Lines from the first one down to the one containing "Given: Click the 18W" in the data below are the only ones needed; please return them exactly, both ends included.

▶ **Dataset records**
++++

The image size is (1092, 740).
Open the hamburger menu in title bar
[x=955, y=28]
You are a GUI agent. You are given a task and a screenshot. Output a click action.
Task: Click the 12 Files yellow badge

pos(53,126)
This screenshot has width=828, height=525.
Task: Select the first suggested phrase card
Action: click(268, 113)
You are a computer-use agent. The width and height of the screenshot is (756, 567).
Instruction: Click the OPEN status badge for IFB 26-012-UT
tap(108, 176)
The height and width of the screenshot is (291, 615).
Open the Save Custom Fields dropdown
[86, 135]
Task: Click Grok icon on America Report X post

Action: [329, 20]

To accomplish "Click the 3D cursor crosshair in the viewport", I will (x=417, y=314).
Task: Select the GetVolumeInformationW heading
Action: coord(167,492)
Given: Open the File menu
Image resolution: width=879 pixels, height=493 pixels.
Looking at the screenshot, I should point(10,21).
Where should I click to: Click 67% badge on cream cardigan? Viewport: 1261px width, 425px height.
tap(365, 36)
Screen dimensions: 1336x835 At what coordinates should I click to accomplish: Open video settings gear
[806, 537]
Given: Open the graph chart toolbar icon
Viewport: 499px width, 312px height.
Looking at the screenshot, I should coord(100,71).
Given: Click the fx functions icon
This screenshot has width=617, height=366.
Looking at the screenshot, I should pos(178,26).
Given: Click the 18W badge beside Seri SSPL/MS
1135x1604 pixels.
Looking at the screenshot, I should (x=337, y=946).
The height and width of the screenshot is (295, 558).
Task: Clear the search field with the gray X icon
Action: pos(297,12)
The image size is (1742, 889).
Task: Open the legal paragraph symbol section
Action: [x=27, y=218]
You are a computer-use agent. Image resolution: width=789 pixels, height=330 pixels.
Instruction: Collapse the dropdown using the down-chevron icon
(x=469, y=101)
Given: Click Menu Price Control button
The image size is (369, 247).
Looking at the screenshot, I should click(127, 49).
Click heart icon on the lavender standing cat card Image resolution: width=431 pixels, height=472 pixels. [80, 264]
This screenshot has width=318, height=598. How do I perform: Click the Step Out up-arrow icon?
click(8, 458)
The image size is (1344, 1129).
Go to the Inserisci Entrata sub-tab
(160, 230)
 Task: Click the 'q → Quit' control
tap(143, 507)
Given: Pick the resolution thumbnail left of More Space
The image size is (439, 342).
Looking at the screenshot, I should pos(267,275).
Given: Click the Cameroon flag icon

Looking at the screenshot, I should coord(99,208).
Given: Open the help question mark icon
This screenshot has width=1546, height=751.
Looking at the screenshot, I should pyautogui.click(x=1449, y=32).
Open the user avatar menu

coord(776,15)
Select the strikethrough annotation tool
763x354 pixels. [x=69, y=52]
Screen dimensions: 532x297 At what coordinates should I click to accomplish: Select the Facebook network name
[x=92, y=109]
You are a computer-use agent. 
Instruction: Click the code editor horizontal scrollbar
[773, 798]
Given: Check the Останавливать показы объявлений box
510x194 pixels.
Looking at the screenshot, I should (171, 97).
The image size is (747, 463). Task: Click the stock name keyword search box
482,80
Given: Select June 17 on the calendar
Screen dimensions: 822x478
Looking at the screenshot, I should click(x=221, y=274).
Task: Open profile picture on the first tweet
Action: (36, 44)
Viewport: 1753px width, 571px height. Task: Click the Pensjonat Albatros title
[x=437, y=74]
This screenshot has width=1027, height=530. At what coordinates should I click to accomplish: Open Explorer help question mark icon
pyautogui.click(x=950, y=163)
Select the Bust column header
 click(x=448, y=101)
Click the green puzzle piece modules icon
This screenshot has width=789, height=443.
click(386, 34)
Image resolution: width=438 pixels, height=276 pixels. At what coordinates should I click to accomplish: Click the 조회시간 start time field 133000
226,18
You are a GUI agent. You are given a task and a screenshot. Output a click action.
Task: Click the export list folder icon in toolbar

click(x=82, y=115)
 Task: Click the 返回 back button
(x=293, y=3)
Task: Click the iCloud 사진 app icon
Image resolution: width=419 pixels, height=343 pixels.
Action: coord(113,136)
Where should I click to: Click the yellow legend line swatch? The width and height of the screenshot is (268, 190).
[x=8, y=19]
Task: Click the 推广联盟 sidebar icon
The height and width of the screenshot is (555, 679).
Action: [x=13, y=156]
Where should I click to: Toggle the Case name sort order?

++++

▶ **Result of this task**
The image size is (1092, 740).
Open the hamburger menu in title bar
[x=955, y=28]
You are a GUI agent. You are given a task and a screenshot. Output a click action.
Task: Click the 12 Files yellow badge

pos(53,126)
This screenshot has width=828, height=525.
Task: Select the first suggested phrase card
Action: click(268, 113)
You are a computer-use agent. The width and height of the screenshot is (756, 567).
Instruction: Click the OPEN status badge for IFB 26-012-UT
tap(108, 176)
The height and width of the screenshot is (291, 615).
Open the Save Custom Fields dropdown
[86, 135]
Task: Click Grok icon on America Report X post

Action: [329, 20]

To accomplish "Click the 3D cursor crosshair in the viewport", I will (x=417, y=314).
Task: Select the GetVolumeInformationW heading
Action: coord(167,492)
Given: Open the File menu
Image resolution: width=879 pixels, height=493 pixels.
Looking at the screenshot, I should point(10,21).
Where should I click to: Click 67% badge on cream cardigan? Viewport: 1261px width, 425px height.
tap(365, 36)
Screen dimensions: 1336x835 At what coordinates should I click to accomplish: Open video settings gear
[806, 537]
Given: Open the graph chart toolbar icon
Viewport: 499px width, 312px height.
Looking at the screenshot, I should coord(100,71).
Given: Click the fx functions icon
This screenshot has width=617, height=366.
Looking at the screenshot, I should pos(178,26).
Given: Click the 18W badge beside Seri SSPL/MS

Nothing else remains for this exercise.